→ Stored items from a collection

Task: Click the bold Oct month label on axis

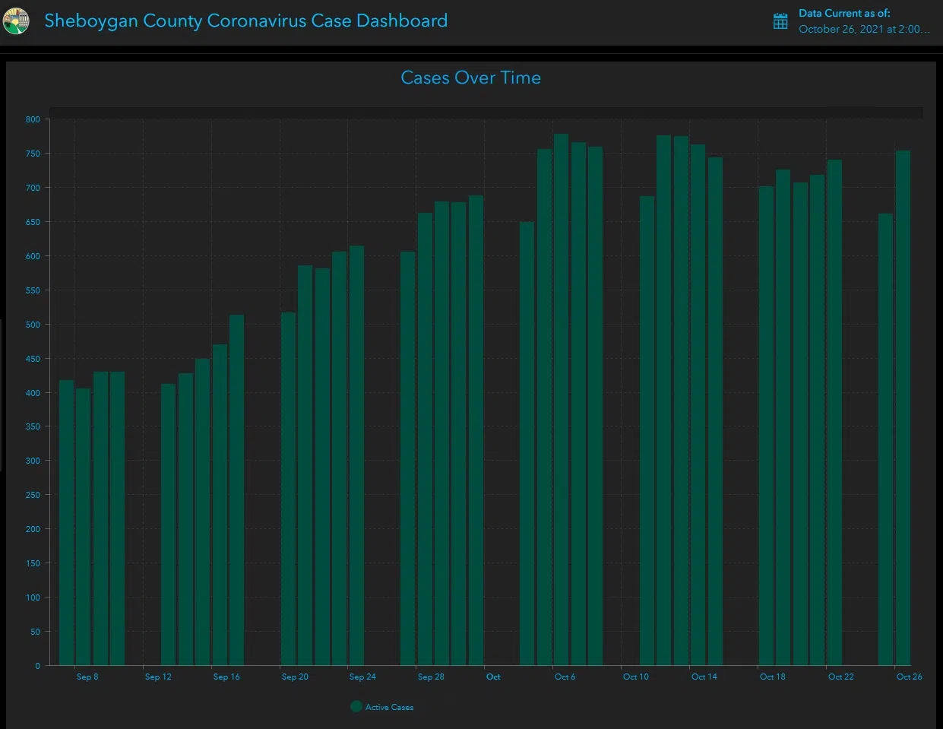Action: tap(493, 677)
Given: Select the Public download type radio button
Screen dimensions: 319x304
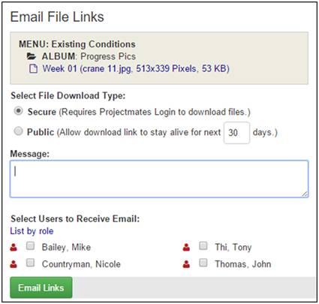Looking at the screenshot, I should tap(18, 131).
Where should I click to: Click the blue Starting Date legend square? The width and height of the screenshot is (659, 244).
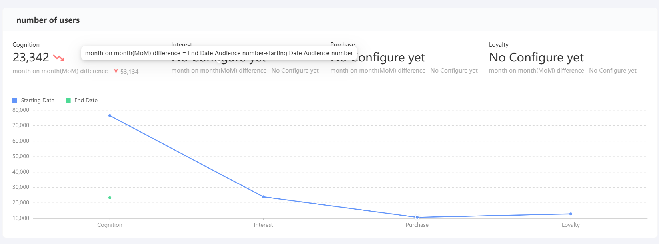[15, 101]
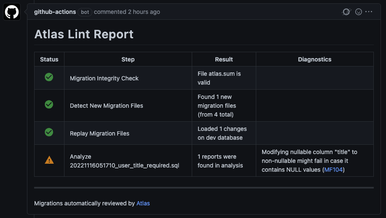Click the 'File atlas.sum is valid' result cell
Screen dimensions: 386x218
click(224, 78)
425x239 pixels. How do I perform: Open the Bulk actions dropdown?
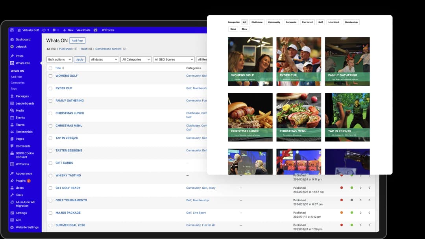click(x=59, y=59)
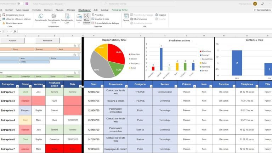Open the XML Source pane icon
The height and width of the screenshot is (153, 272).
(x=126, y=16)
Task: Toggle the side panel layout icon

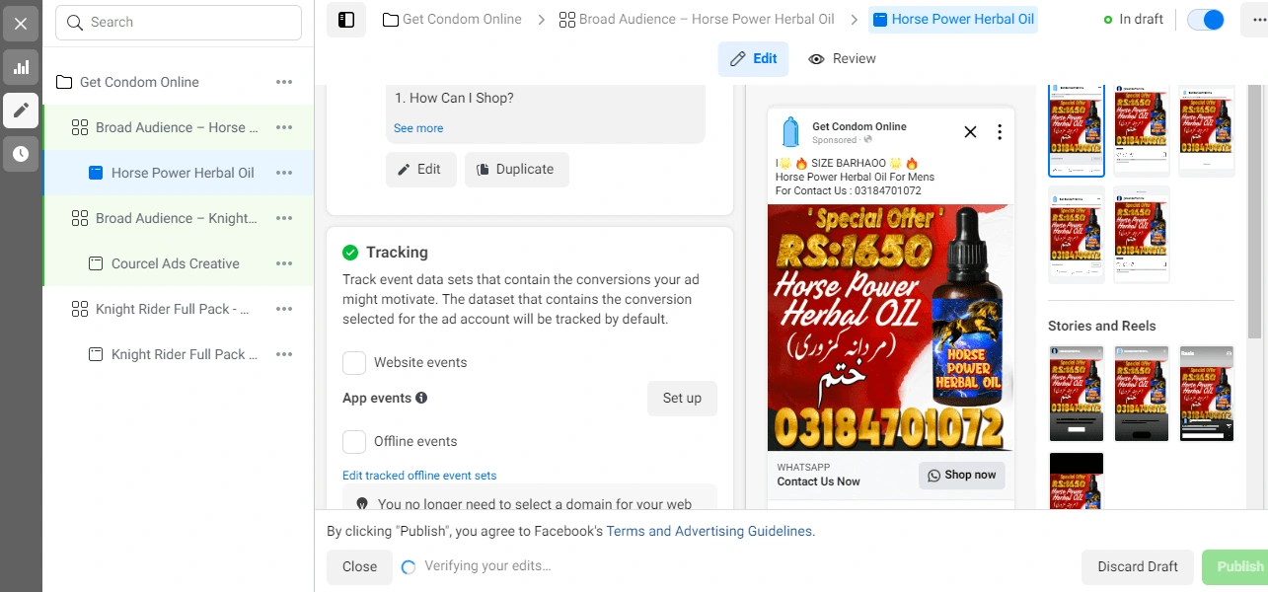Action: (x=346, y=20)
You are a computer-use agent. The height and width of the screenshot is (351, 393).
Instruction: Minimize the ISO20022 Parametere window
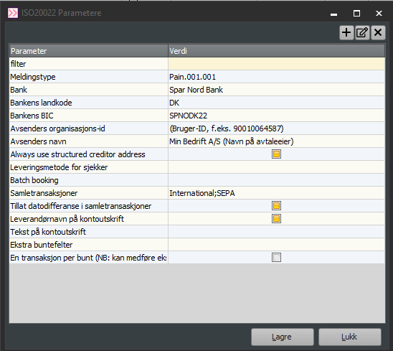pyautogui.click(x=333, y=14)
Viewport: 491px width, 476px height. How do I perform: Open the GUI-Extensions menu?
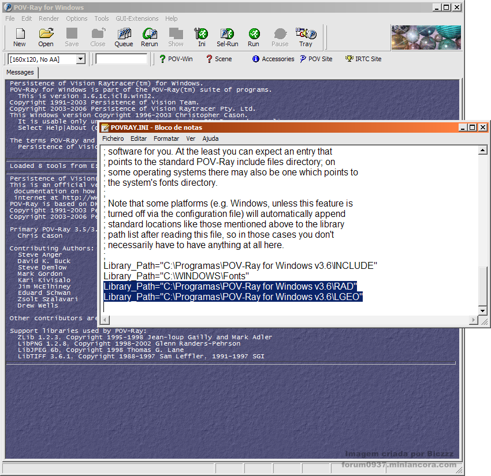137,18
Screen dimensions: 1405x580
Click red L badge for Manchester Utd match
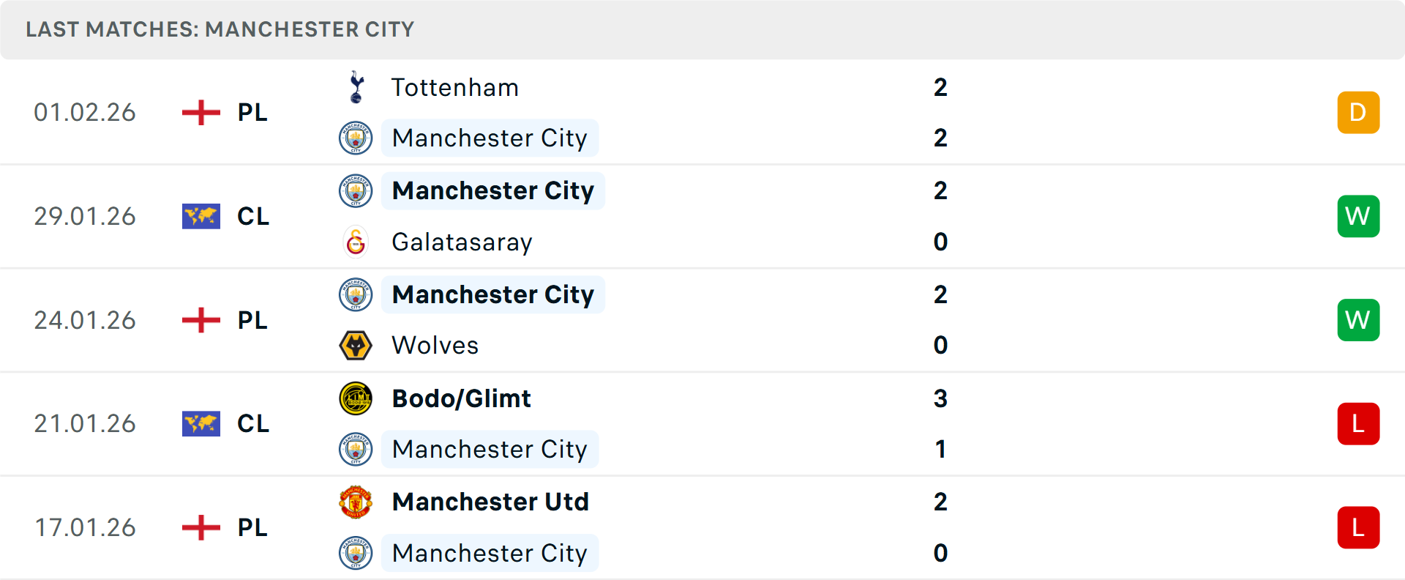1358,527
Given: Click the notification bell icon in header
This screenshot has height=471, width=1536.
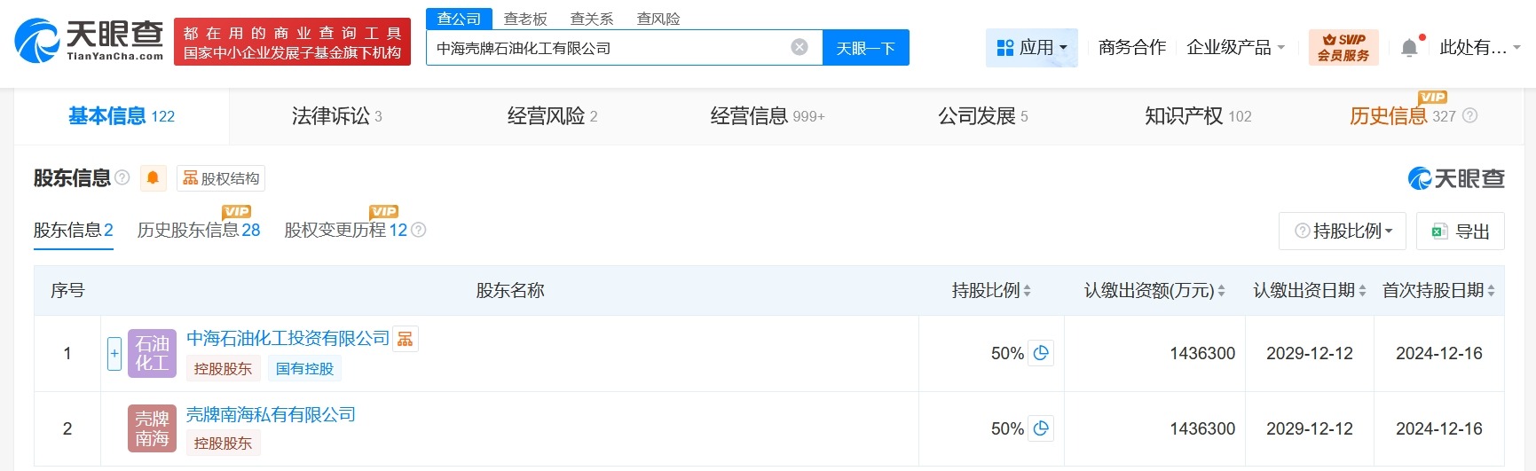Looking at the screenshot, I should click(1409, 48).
---
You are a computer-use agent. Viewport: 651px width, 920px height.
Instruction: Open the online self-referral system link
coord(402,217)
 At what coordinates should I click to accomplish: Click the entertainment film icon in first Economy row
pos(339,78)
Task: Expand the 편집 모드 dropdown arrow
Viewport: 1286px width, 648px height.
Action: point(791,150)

→ Task description
Return only those lines of the records that contain the string "agent".

→ Response to the exercise
You are a computer-use agent. The height and width of the screenshot is (351, 393).
You are a computer-use agent. Viewport: 651px width, 920px height.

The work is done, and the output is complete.